__Task instructions__: Quote the data word for word, starting at the line that contains "The image size is (696, 787)." and ending at the line that contains "(x=168, y=73)", including both of those lines. Leave the pictures out of your answer.

__Record set__:
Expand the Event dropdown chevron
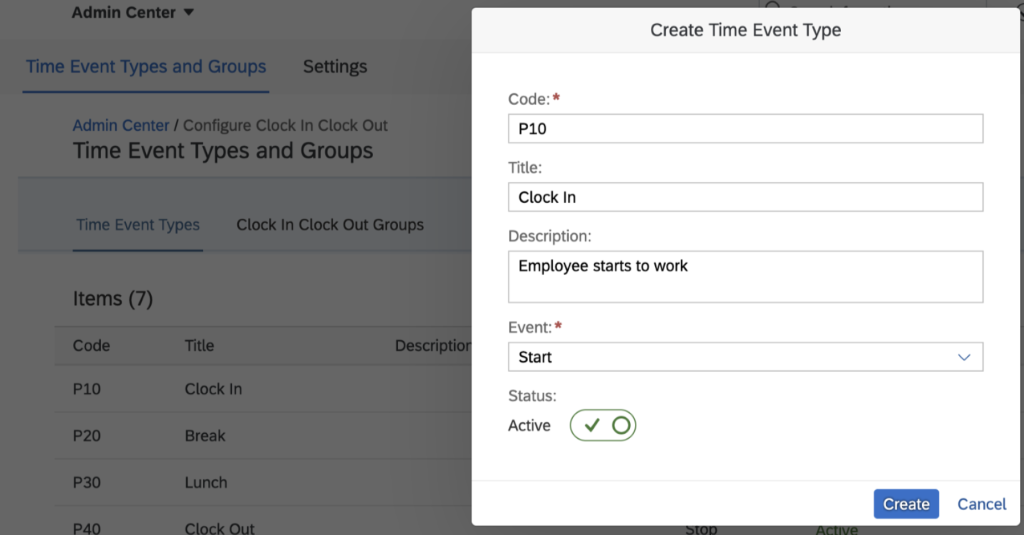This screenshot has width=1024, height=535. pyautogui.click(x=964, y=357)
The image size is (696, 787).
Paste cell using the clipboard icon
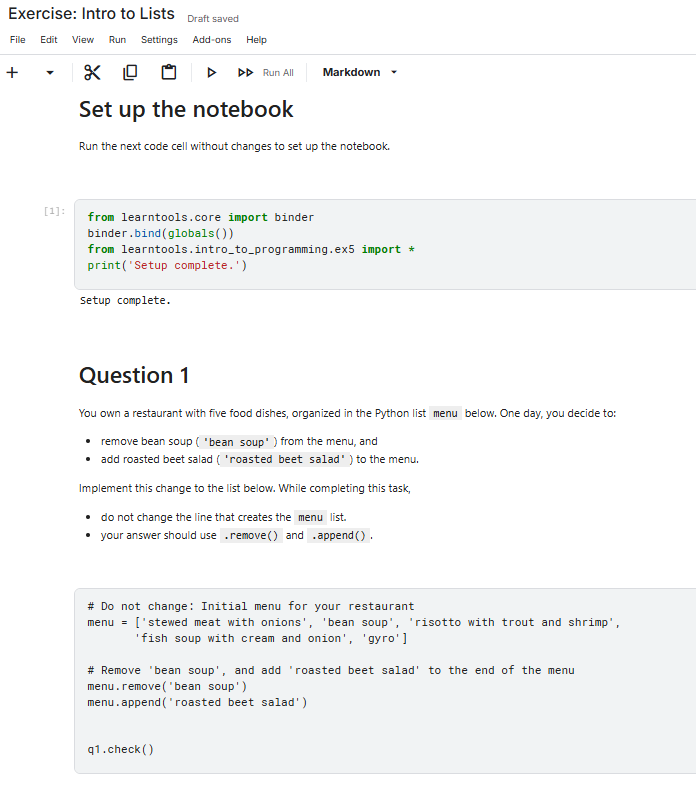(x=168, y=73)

--

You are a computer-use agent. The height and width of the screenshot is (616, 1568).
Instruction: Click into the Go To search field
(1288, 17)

__Expected answer__:
The image size is (696, 787).
Paste cell using the clipboard icon
(x=168, y=73)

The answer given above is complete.